To run the analysis, simply follow the scripts based on their beginning numbers:
0_library.R is the script that loads all the packages, functions and parameters. You may change the test function to use or the testing dimensions or the sample sizes in this script. (you also define the working directory here, essentially you only to make changes in this script)
1_ through 4_ scripts are the analysis of the four sensitivity analysis methods. They record the convergence size and sensitivity indices under different sample sizes.
5_ scripts compute quantities for comparison of sensitivity analysis approaches based on their outputs. Run these in the following order, where only 1 and 2 are needed to generate FastestMeanTime.pdf.
- Scripts starting with 5_computeTotalTimes
- Scripts starting with 5_computeTimeStats
- Scripts starting with 5_getBestForAllSeeds
6_ scripts compare sensitivity analysis approaches using the computed quantities.
- Scripts starting with 6_howBetterIsBest should be run before those starting with 6_whatIsBetterNoBest.
- To generate FastestMeanTime.pdf, run 6_bestFor30D.R
7_ scripts generate plots to compare sensitivity analysis approaches.

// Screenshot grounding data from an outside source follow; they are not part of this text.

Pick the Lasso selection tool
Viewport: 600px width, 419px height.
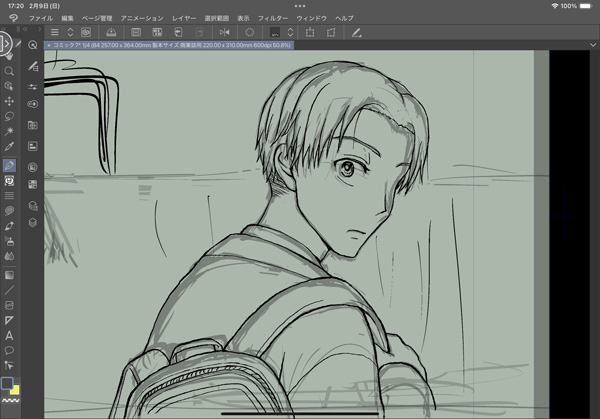(9, 117)
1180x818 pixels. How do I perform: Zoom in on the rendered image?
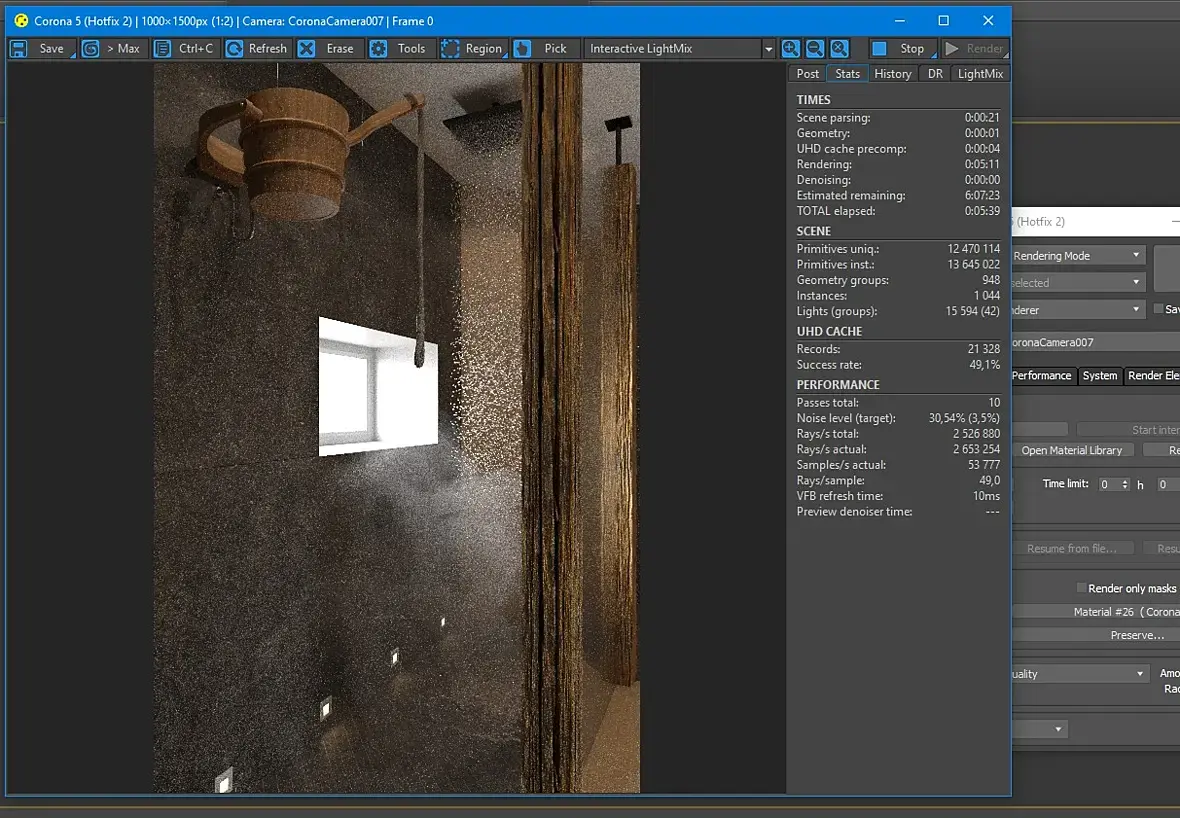[791, 48]
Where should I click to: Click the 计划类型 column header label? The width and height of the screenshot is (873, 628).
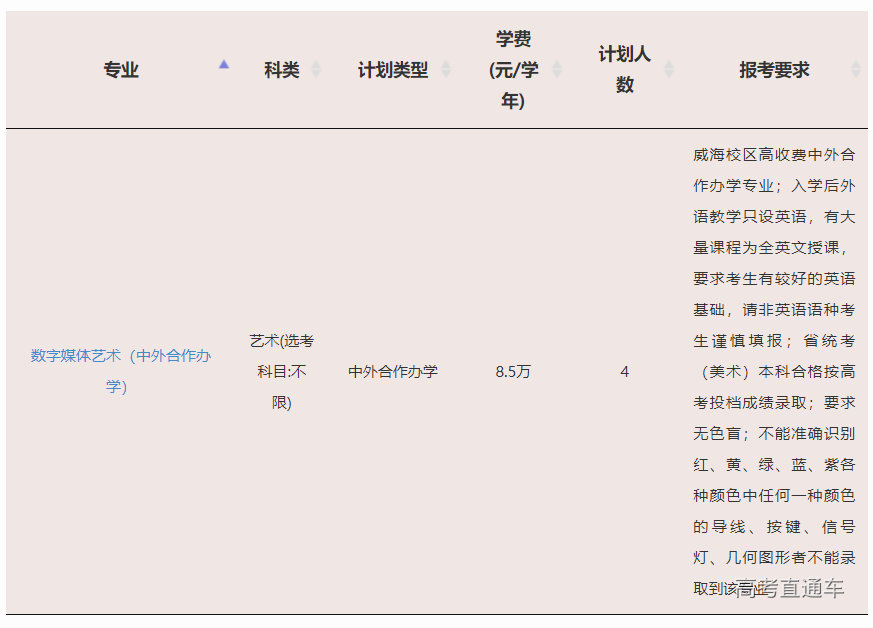[393, 70]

- To generate FastestMeanTime.pdf, run 7_FastestMeanTimeFig.R
10_Timescales.R generates plots that show the timescale needed for each combination of model run time and model input dimension. There is one plot per sensitivity analysis method.
checking_SA_outputs.R provides checks to make sure sensitivity analysis outputs have appropriate dimensions and values.
decomposeTotalTimes.R analyzes what steps of sensitivity analysis take longest and shortest for each method and how the time needed for different steps varies between methods.
Hymod.R and sacSma.R are the two hydro models. arnosubbiano.rda and SacSma_dataframe are the corresponding data required to run the two hydro models. sobol_indices_boot.R is a function that allows bootstrapping using sensobol package.
The folder Ranking_Data includes all the required data. You may compare your running results with these data, but notice that the recorded sample sizes, running time and sensitivity indices won't be the same because of random seeds and different computational environments. However you should get similar figures (compare with the figures in New_Figures folder).
**Note that 2_, 3_ and 4_ scripts take a very long time to run when k= 5 or 6, you may begin with low-dimensional test functions to make sure the script can run successfully.